June has become quite dry. We just had our first rain in at least three weeks. Luckily, the irrigation system has managed to pull everything through until we had a break in the weather. There is a drastic difference in growth of plants that are in reach of the misters and those that fall beyond. I am already tired of spot watering with the hose and it isn’t even July.
Astrantia ‘Ruby Cloud’ with Solomon’s seal ‘Byakko’ and Pulmonaria. Both the Astrantia and the Solomon’s seal were planted this spring. Neither has noticed the drought as they are close to irrigation misters.
Hostas ‘Blue Ivory’ and ‘Blue Mouse Ears’ with a bit of Brunnera ‘Jack Frost’. Both of these hostas were added two years ago. ‘Blue Ivory’ is much slower and lower growing than expected, but it is a gorgeous plant with its wide white edges and blue centers.
Double shasta daisy ‘Ice Star’ with veronica. I’ve noticed a number of double daisies being sold at garden centers this year, but I think this selection is the prettiest. The pure white puffs glow from across the yard.

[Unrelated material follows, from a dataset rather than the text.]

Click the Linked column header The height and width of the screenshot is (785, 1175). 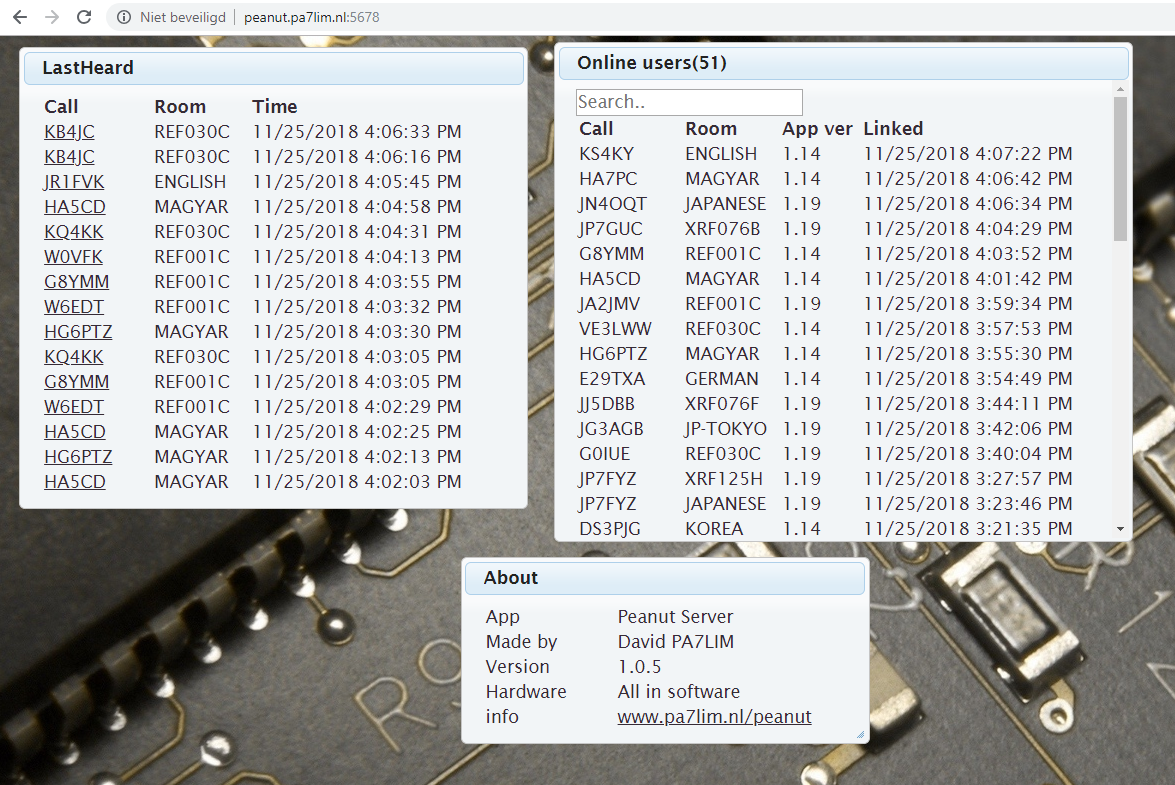tap(893, 129)
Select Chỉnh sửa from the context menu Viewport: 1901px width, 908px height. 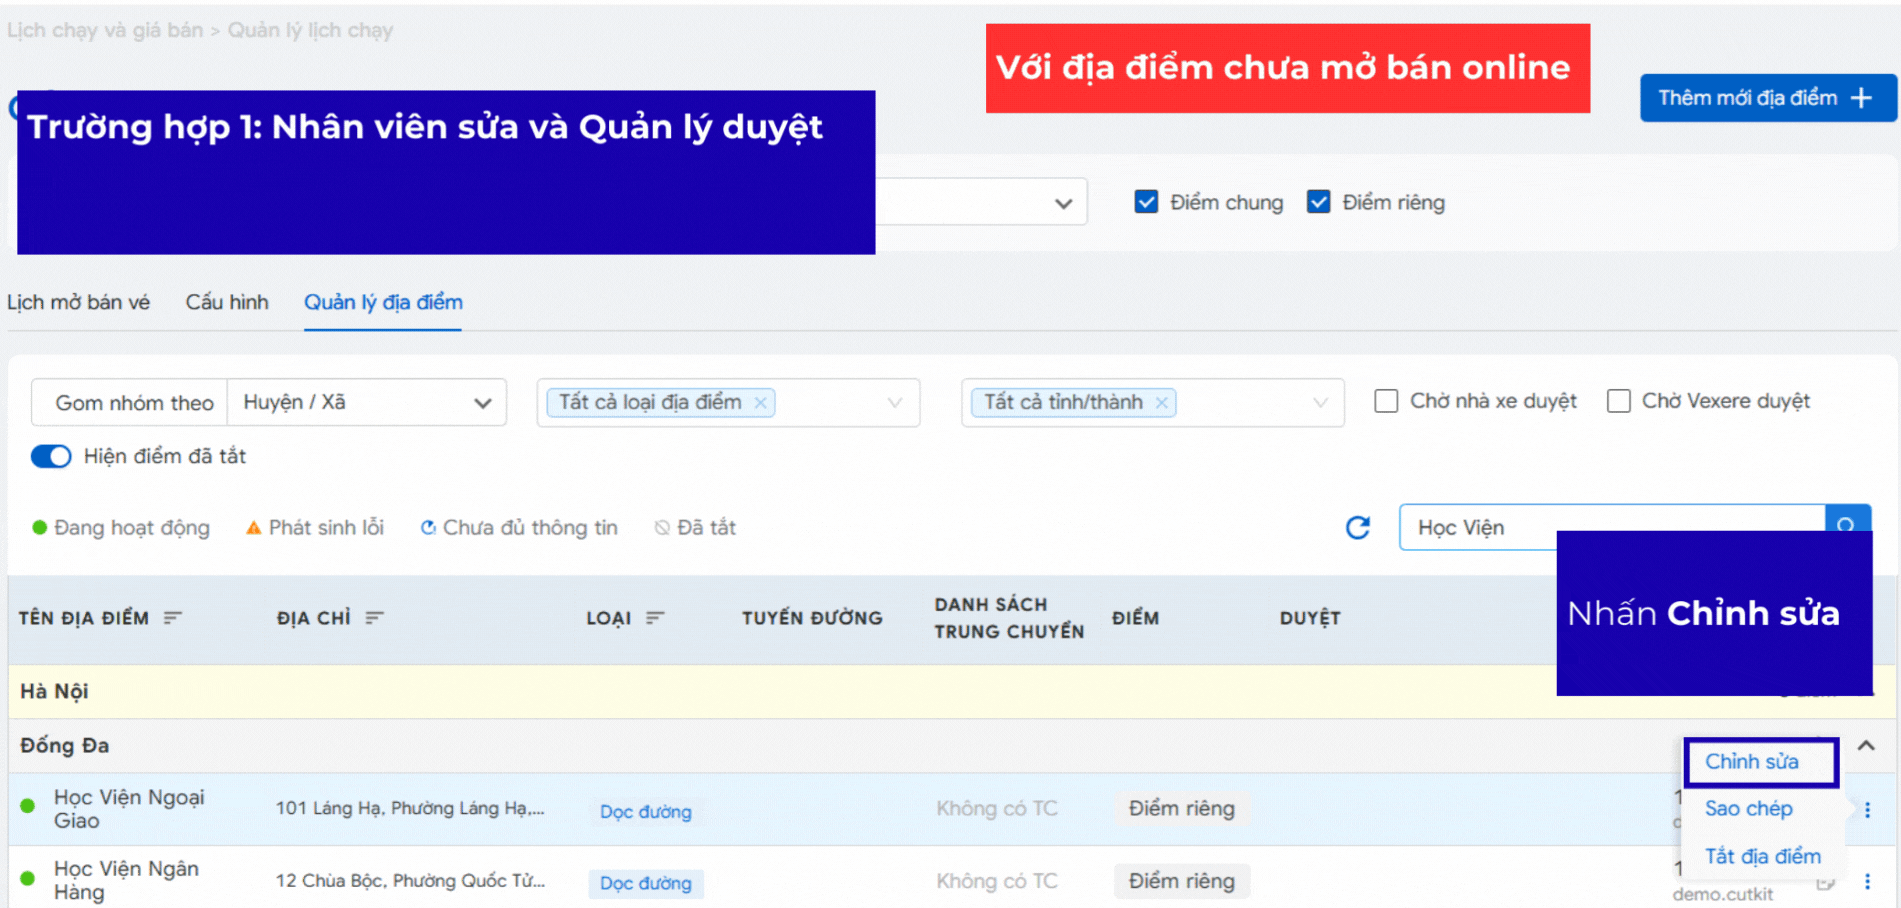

We have a number of daylily cultivars flowering already, though July is usually the peak bloom period here in zone 5/6. I pollinate the flowers every morning, but am quickly becoming overwhelmed by blooms every morning as the mid-season cultivars begin to open.
Daylily ‘Buddy’s Betsy’ (Hall-J. 2013). I do prefer pastels and cool colors, but this cultivar is early blooming which overcomes any issue I have with the bold tone. The first flower opened on May 30th in my zone 5/6 garden, a full month before most other cultivars begin blooming here. The flower looks like velvet, but I am unable to capture that quality with my camera.
Daylily ‘Viva Pinata’ (Gossard 2007) was my second cultivar to bloom, only a week behind ‘Buddy’s Betsy’, though it is registered as a mid-season bloomer. It has large blooms and looks great in my jewel-toned garden.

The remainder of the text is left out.